The three-component solution was also extracted as shown in Table 2, and it is slightly different from the previous results [2, 4]. The eigenvalues for the first, second and third retained factors were 7.97, 2.05, and 1.20, respectively. The first component, “Perspective Taking”, including eleven items, accounting for 39.82% of the variance. Ten items (out of 10 items under this factor in Hojat’s research [2]) had a coefficient greater than 0.40 on this factor. The item 20 (“I believe that empathy is an important therapeutic factor in medical treatment”) scored the highest factor coefficient (0.95). The second component, “Compassionate Care”, including seven items, accounted for 10.26% of the variance, and seven items (out of eight items under this factor in Hojat’s research [2]) had a coefficient greater than 0.40 on this factor. Item 18 (“It is acceptable for a physician to be touched by intense emotional relationships between patients and their families”) belonged to factor 2 originally now it was proposed to move to factor 3. The item 14 (“Emotion has no place in the treatment of medical illness”) had the largest factor coefficient (0.80), while the item 11 (“Patients’ illnesses can be cured only by medical or surgical treatment, therefore, physicians’ emotional ties with their patients do not have a significant influence in medical or surgical treatment”) had the lowest factor coefficient (0.44) on factor 2. The third component which was entitled as “Standing on Patient’s Shoes” explaining for 6.01% of the variance, two items of whom (out of two items under this factor in Hojat’s research [2]) had a coefficient greater than 0.40 on this factor. In addition, item 18 was proposed to move to factor 3. The factor loadings were 0.85 (item 3 “It is difficult for a physician to view things from patient’ perspectives”), 0.84 (item 6 “Because people are different, it is difficult to see things from patients’ perspectives “) and 0.66 (item 18 “It is acceptable for a physician to be touched by intense emotional relationships between patients and their families”), respectively.
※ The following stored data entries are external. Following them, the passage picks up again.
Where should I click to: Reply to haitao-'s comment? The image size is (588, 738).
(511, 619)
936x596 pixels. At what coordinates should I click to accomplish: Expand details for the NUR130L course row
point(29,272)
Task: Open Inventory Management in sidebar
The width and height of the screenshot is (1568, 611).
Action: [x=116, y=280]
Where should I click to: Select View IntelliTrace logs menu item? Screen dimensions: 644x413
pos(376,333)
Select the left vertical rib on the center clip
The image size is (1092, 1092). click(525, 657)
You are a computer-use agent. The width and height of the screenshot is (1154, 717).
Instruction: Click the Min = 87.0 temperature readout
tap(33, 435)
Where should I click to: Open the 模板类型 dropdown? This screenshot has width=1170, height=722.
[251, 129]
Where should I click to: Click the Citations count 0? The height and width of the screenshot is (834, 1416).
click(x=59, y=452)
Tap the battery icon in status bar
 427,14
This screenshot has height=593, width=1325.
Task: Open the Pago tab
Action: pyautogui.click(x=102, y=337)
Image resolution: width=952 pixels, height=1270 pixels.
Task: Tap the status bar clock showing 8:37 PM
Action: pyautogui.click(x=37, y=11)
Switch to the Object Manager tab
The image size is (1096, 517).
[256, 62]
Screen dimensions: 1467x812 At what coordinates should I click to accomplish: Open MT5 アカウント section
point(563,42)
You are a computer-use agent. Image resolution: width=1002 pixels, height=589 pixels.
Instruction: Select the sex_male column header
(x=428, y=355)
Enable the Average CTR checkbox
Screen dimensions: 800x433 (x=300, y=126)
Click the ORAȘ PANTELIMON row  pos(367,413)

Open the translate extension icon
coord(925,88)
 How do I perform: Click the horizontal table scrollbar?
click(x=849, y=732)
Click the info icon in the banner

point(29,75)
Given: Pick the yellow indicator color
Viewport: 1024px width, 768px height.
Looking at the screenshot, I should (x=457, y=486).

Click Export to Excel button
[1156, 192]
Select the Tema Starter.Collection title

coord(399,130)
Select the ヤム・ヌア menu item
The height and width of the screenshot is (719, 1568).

3.6 Confirmatory factor analysis
In the light of the modification indices generated by AMOS program [43], correlations between error variances were permitted. The items contained in each factor in different models are shown in Table 3. Based on our results, we compared the original model with a proposed model by Hojat. The model fit indices for original and proposed modes are listed in Table 4. After SEM was performed, the proposed model showed acceptable model fit indices and reached a satisfactory model fit (c2=411.93, c2/df=2.48, CFI=0.93, IFI=0.93, GFI=0.90, TLI=0.92, RMSEA=0.063). However, the results for original model was c2=492.41, c2/df=2.95, CFI=0.91, IFI=0.91, GFI=0.88, TLI=0.89, RMSEA=0.072, model fit is less good than the proposed model. Standardized path coefficients with the original model and the proposed model were shown in Figure 1. The path coefficient ranged from 0.47 to 0.89 in the proposed model, and all the path coefficients were statistically significant. Both the c2 difference test and the all model fit indices suggest that the proposed model is a better fit than the original model.